When Do You Feel Better in Pregnancy: Week by Week

Most pregnant women start feeling noticeably better between weeks 12 and 14, as the first trimester ends and hormone levels stabilize. For about 60% of women, nausea resolves by the end of the first trimester, and 87% feel relief by week 20. The stretch from roughly week 13 to week 27 is often called the “honeymoon phase” of pregnancy for good reason.

Why the First Trimester Feels So Rough

The misery of early pregnancy traces directly to a hormone called hCG (human chorionic gonadotropin). Your body starts producing it right after implantation, and levels rise steeply in the first few weeks, sometimes tripling in a single day. That rapid climb is closely linked to nausea, vomiting, and the bone-deep exhaustion many women describe.

Nausea typically kicks in around weeks 6 to 8 and peaks somewhere between weeks 10 and 16. At the same time, progesterone is surging to support the pregnancy, which slows digestion, causes bloating, and contributes to that constant foggy tiredness. Your body is essentially running a construction project at full speed while you feel like you’re running on fumes.

What Changes Around Week 12 to 14

Two important shifts happen near the end of the first trimester.
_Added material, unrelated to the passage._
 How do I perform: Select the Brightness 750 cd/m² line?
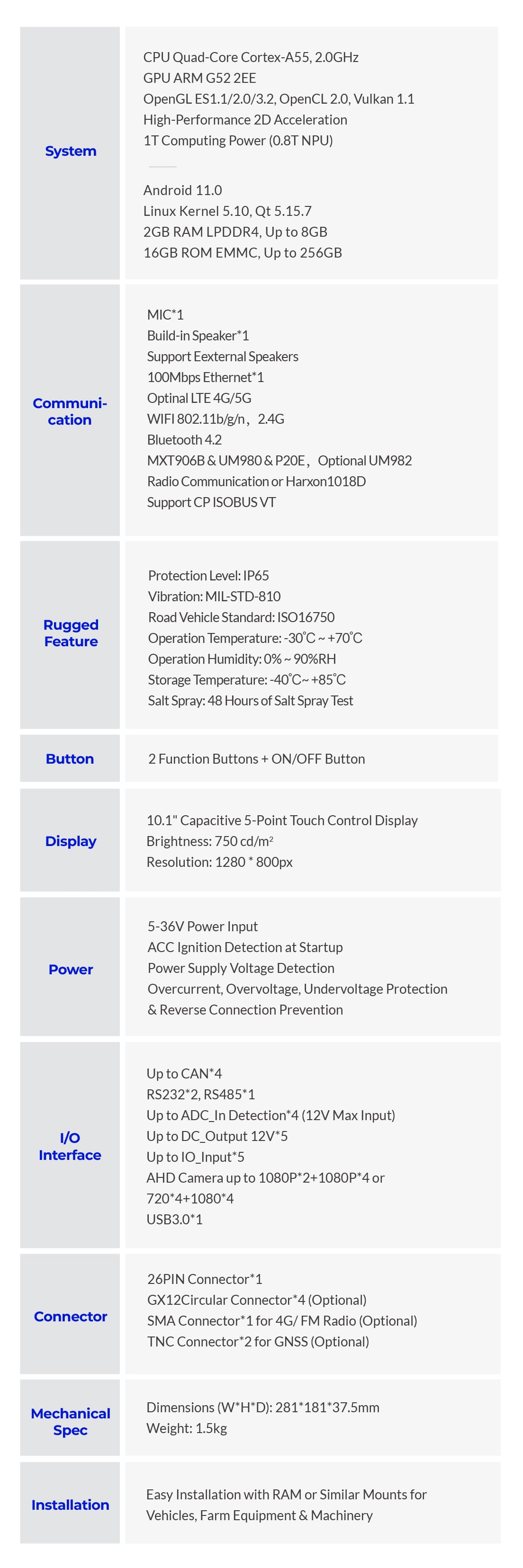point(210,841)
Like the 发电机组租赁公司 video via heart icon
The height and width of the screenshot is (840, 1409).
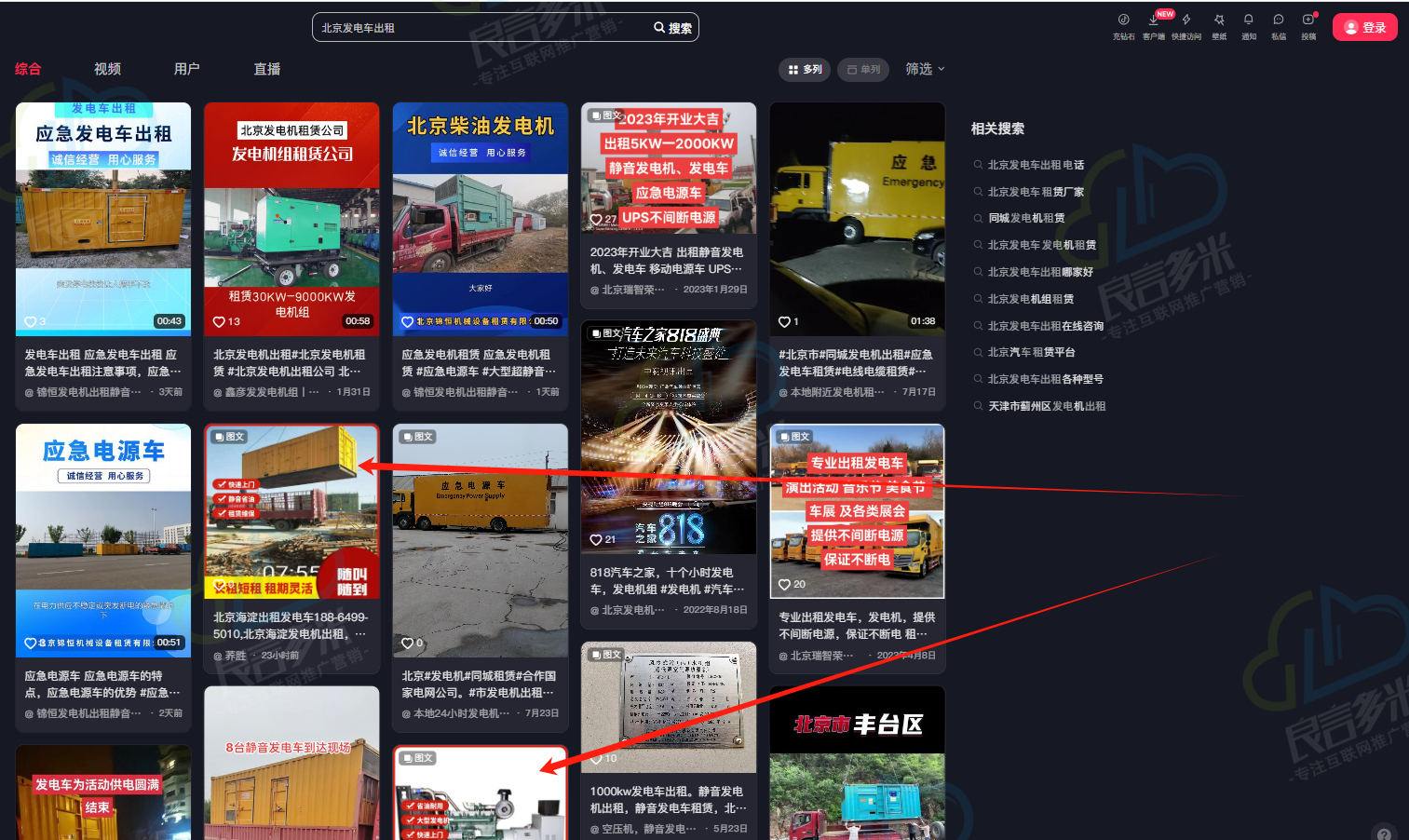point(220,321)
First, hCG levels begin to plateau and then decline after their peak. Since hCG is a major driver of nausea, the drop brings real relief. Second, the placenta finishes taking over hormone production from a temporary structure called the corpus luteum, a transition that happens around weeks 7 to 9 but whose stabilizing effects are felt a few weeks later. Once the placenta is fully in charge, your hormone levels become more predictable, and your body adjusts to its new baseline.

Johns Hopkins Medicine describes the second trimester as the most physically enjoyable period for most women. Morning sickness usually lessens, the extreme tiredness eases, and breast tenderness becomes less intense. Even the constant need to urinate often improves, because the growing uterus rises out of the pelvic cavity and stops pressing directly on your bladder.

The Second Trimester Energy Boost

Between weeks 13 and 28, many women experience a genuine return of energy. Some describe it as feeling like themselves again for the first time in months. Sleep may improve, appetite returns, and the combination of stable hormones and reduced nausea makes daily life feel manageable again. This is the window when many women find it easiest to exercise, travel, prepare a nursery, or simply enjoy the pregnancy.

The energy boost isn’t just psychological. Your blood volume is increasing steadily, your body has adapted to higher progesterone, and the metabolic demands of early organ development (which happen mostly in the first trimester) have eased. Your body is still working hard, but it has hit a stride.

When Nausea Lingers Past the First Trimester

Not everyone follows the textbook timeline. About 13% of women still experience nausea past week 20, and for some it continues well into the third trimester or even until delivery. If your symptoms are mild to moderate and you’re staying hydrated and keeping some food down, a later resolution is still within the normal range.

Hyperemesis gravidarum, the severe form of pregnancy nausea, affects roughly 1% of pregnancies. It often starts earlier (around weeks 4 to 5), involves significant weight loss and dehydration, and can persist much longer than standard morning sickness. If you’re losing weight, can’t keep fluids down, or feel dizzy and weak, that’s a different situation from typical first-trimester nausea.

When the Honeymoon Phase Ends

The third trimester, starting around week 28, introduces a new set of discomforts that have nothing to do with hormones and everything to do with size. As the baby grows and crowds the abdominal cavity, you may find it harder to take deep breaths, sleep comfortably, or sit in one position for long. Braxton-Hicks contractions (practice contractions that feel like tightening across your belly) can start and catch you off guard. Back pain, heartburn, and swollen ankles become more common.

That said, the third trimester feels different from the first. The nausea and crushing fatigue of early pregnancy are replaced by physical awkwardness and discomfort that, while annoying, feel more mechanical and predictable. Some women actually feel great through most of the third trimester, with real discomfort only arriving in the final few weeks. There’s wide variation here.

What Affects Your Personal Timeline

Several factors influence when you personally will start to feel better. Women carrying twins or multiples tend to have higher hCG levels and often experience more intense and longer-lasting nausea. A history of motion sickness or migraines is associated with more persistent pregnancy nausea. And if you had severe nausea in a previous pregnancy, it’s more likely to follow a similar pattern again.

Stress, sleep quality, and nutrition also play a role in how quickly you feel like yourself. Women who manage to eat small, frequent meals and stay hydrated often report their symptoms easing slightly earlier, though this isn’t a guarantee. The truth is that a lot of the timeline is driven by your individual hormonal profile, and there’s no way to force it to speed up.

If you’re in the thick of the first trimester right now, the single most useful thing to know is that what you’re feeling is almost certainly temporary. For the large majority of women, weeks 14 to 16 mark a clear turning point, and the middle months of pregnancy feel dramatically better than the beginning.